## Sul compito
Scriva il seguito della recensione critica al libro «Quanto sei cool» di Gaetano Cappelli, riprendendo subito dopo l'ultima frase riportata.

## Brano fornito
####

Non sono i premi letterari né tantomeno le onorificenze che incoronano di alloro un contemporaneo e navigato romanziere lucano. Leggere un autore, analizzandone il linguaggio è l’unica possibilità di apprezzare la sua fluidità narrativa e, se mai ce ne fosse il bisogno, rimanerne affascinati. Né basta una prosa trasgressiva ed autoreferenziale, da cui traspare un’evidente problematica psicoanalitica su luoghi fin troppo banali e adolescenziali o nel guardare il mondo e la società con occhi apparentemente distaccati e presunta originalità creativa per sembrare uno scrittore di grido. Dei tanti anglicismi e termini dialettali, questi ultimi scritti anche male, che infarciscono il racconto, non se ne capisce il valore letterario né di costume.
Ci riferiamo al libro Quanto sei cool: Piccola guida ai capricci del gusto di Gaetano Cappelli e spieghiamo il motivo per cui l’abbiamo scelto e la fortuita coincidenza che ci ha spinto a leggerlo: la visita alla mostra organizzata a Firenze in Palazzo Medici Riccardi dal titolo Carlo Levi a Firenze. Un anno di vita sotterranea.

####

## Elenco fornito

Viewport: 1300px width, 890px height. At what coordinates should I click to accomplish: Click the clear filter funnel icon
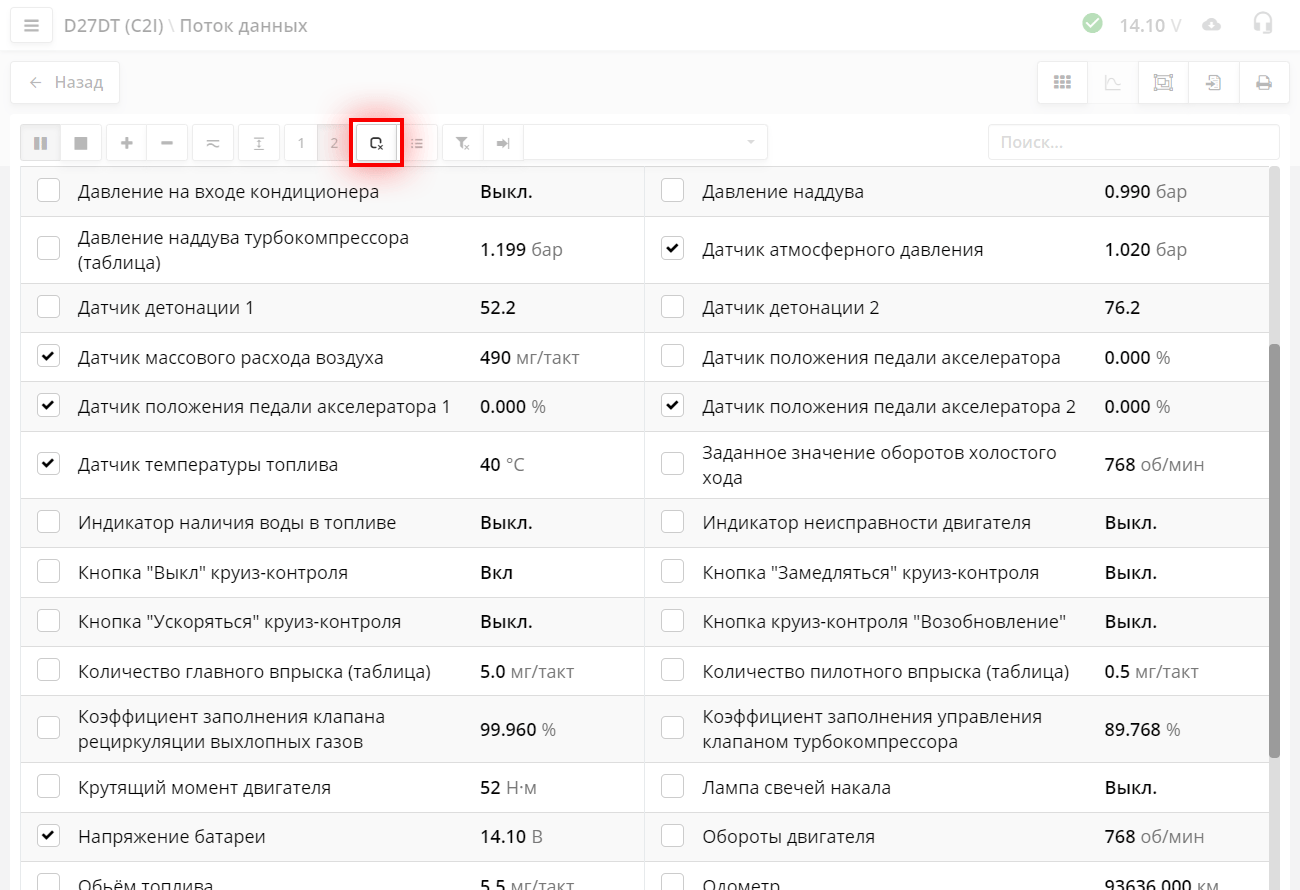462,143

####

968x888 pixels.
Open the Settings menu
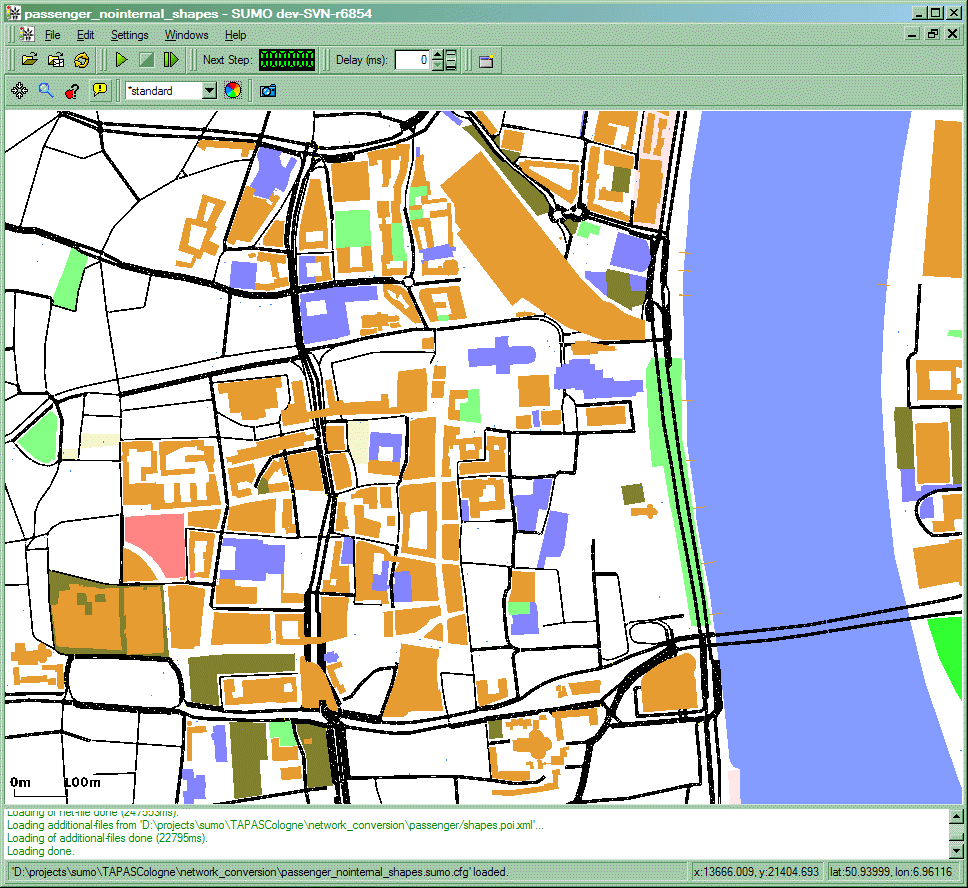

####

## Area risposta
La complessa personalità di un pittore e scrittore, come il medico torinese, confinato in Basilicata dal regime fascista, attraverso i suoi quadri e la lettura dei suoi scritti tra cui il Cristo si è fermato a Eboli, ci ha fatto ritornare in mente l’articolo apparso sulla Gazzetta del Mezzogiorno nel mese d’aprile dello scorso anno a firma del nostro rampante e borioso scrittore potentino, affetto da un manifesto antilevismo e furore dissacratorio di atavica progenie. Affermazioni strampalate all’insegna di uno sfacciato ed inconscio provincialismo culturale! Una pura e semplice provocazione elzeviriana o altro?
Un lucano, il nostro scrittore, imbellettato dalle tante leziosità che la civiltà consumistica della Grande Mela gli ha trasfuso inconsciamente ignorando la realtà della sua terra come tanti suoi coetanei e con una spudorata sfacciataggine tenta di far cassetta, almeno si presume!